*WORK TASK*: All lines from the top of the records below through the line holding "Given: Click the hero Get Started button", and only those, should be printed exactly, minus the pictures.

_____

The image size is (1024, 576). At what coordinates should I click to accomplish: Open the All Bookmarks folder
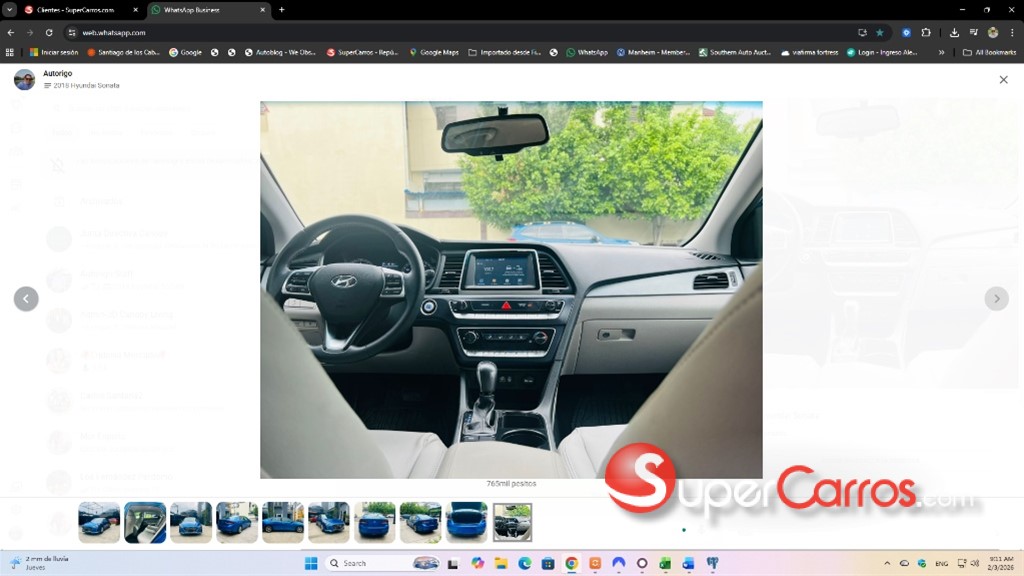point(988,52)
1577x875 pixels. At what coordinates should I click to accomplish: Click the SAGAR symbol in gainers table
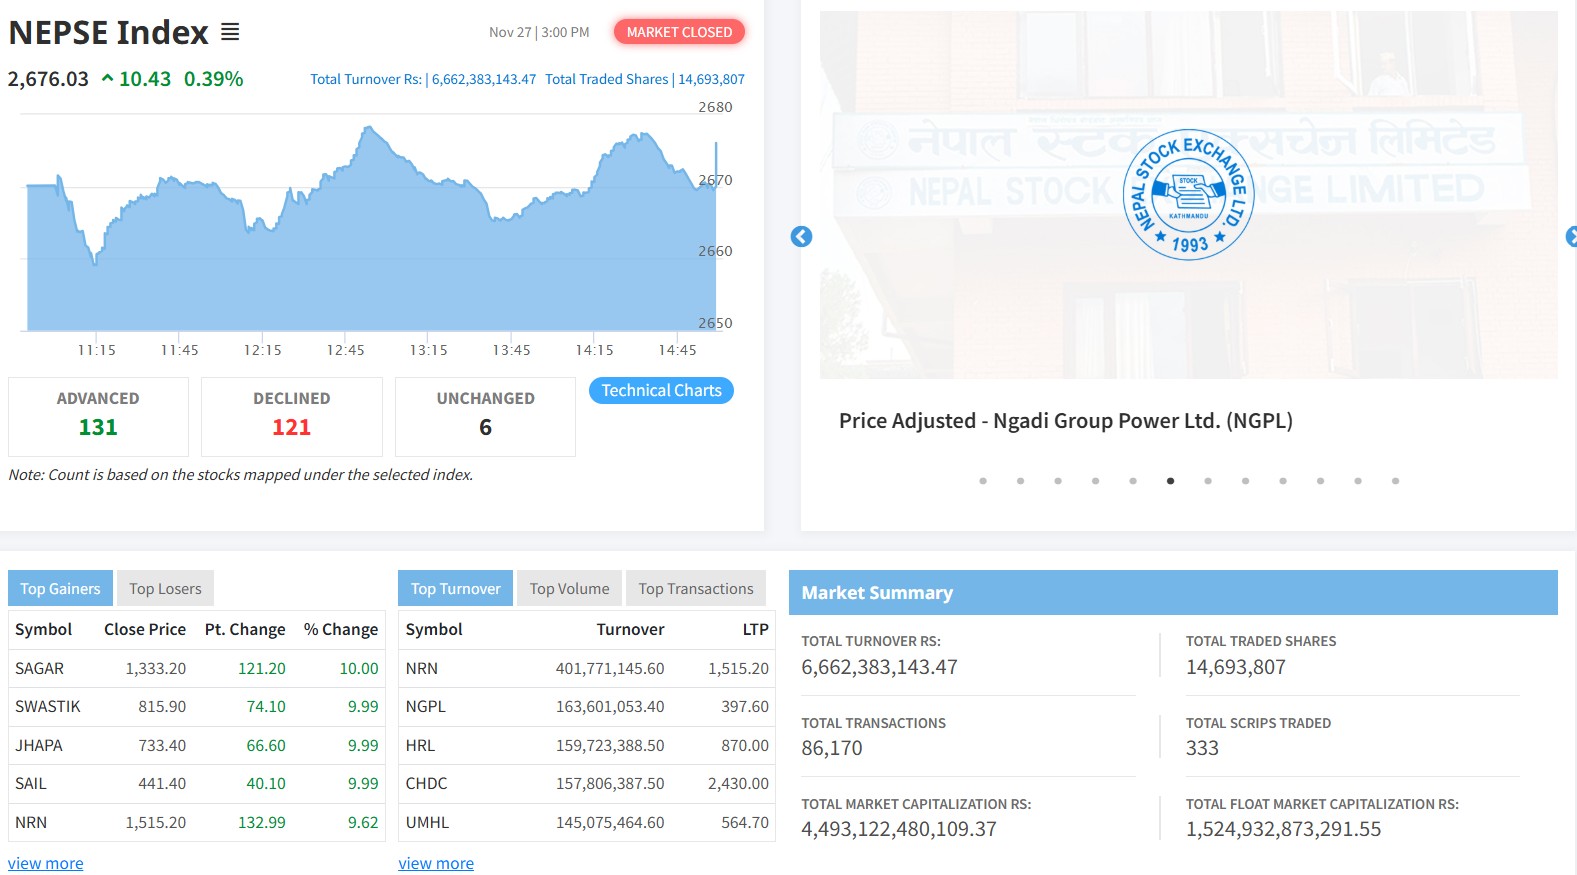tap(39, 668)
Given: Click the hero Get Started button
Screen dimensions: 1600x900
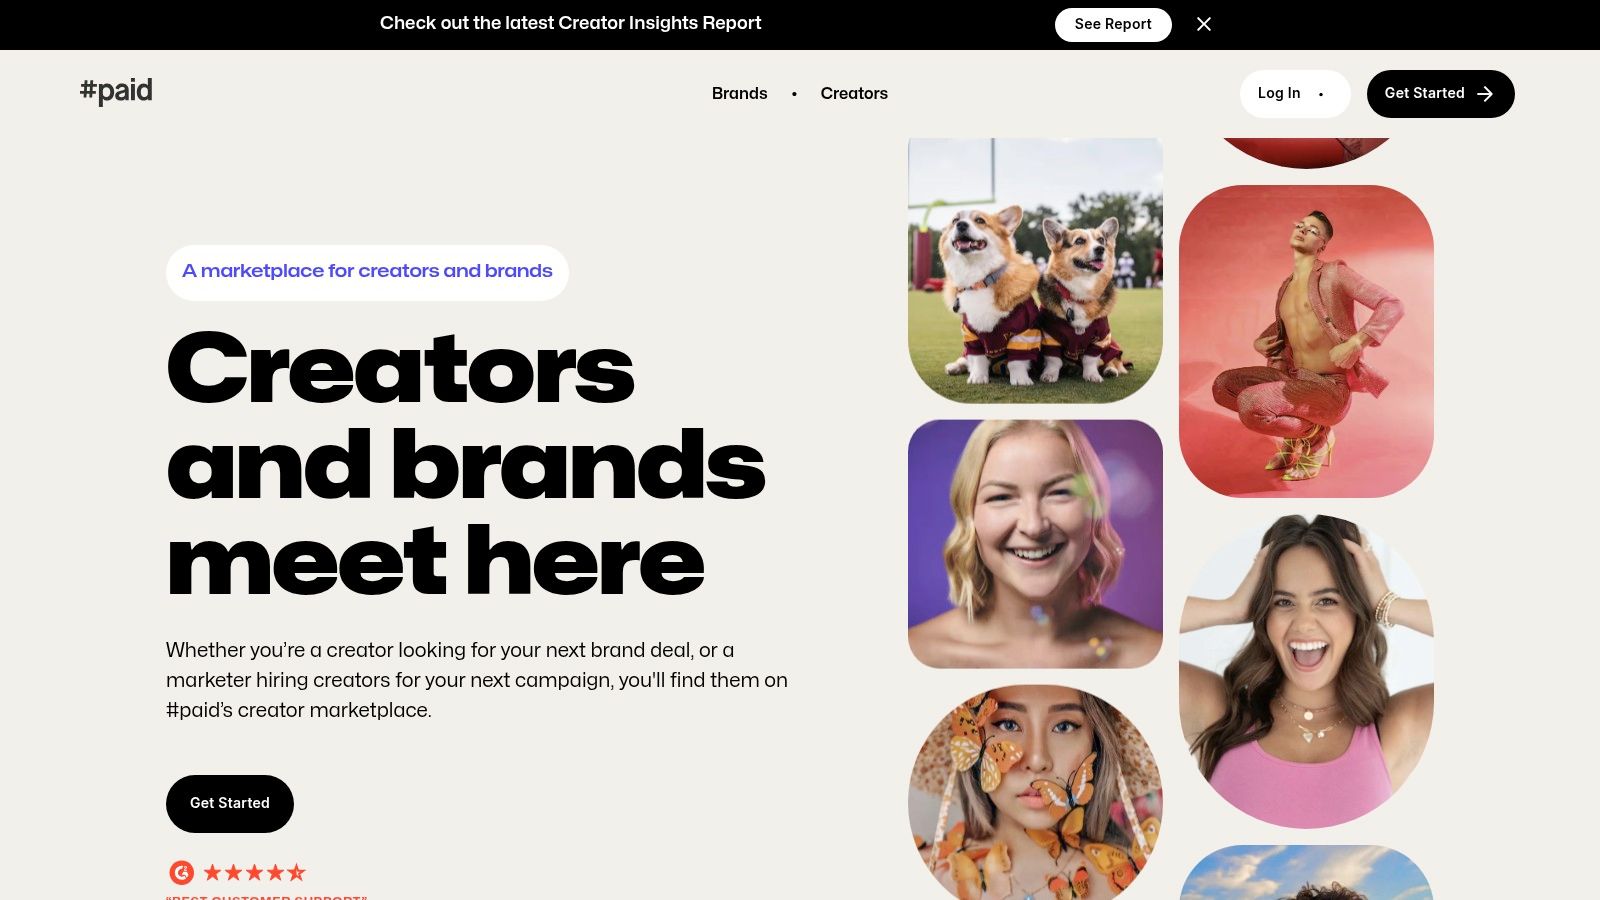Looking at the screenshot, I should point(230,803).
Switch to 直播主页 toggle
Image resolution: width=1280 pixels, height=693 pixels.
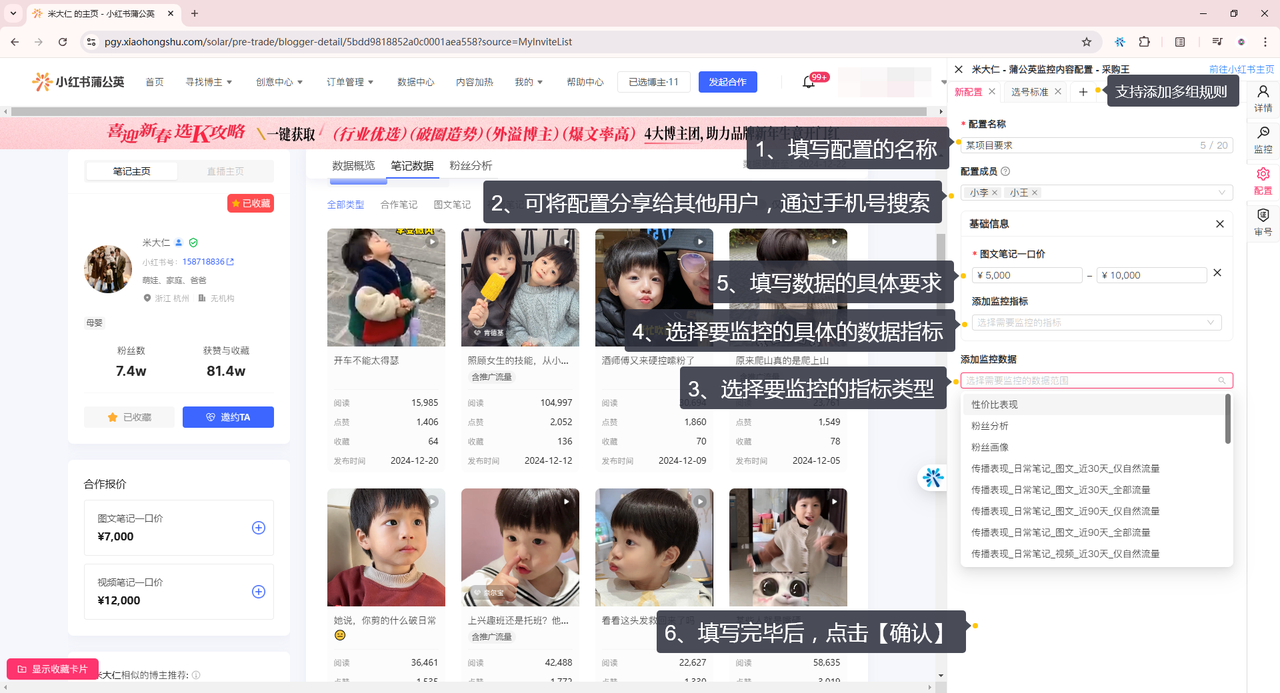coord(225,171)

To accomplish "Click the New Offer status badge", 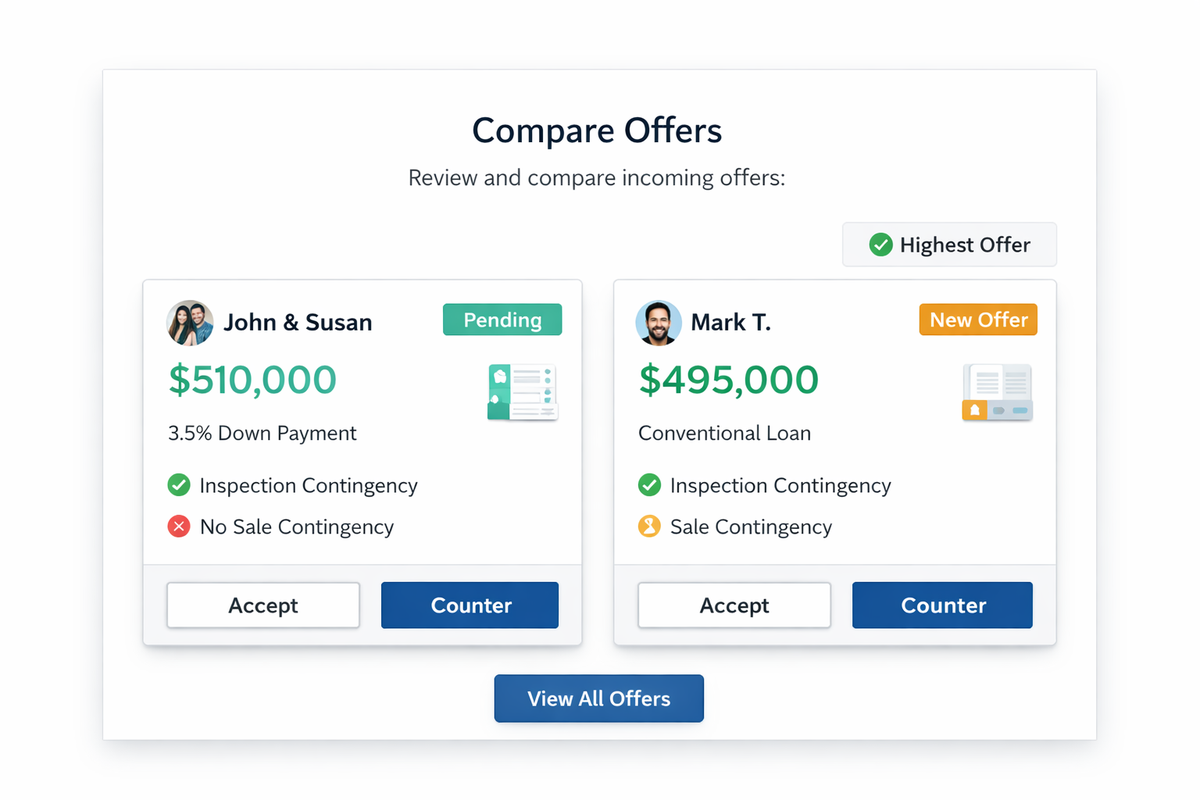I will tap(977, 319).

_____

*REPLY TO THE TASK*:
The image size is (1024, 576). At what coordinates should I click to accomplish: Open the All Bookmarks folder
point(988,52)
1577x875 pixels. At what coordinates should I click to accomplish: Click the SAGAR symbol in gainers table
tap(39, 668)
Given: Click the hero Get Started button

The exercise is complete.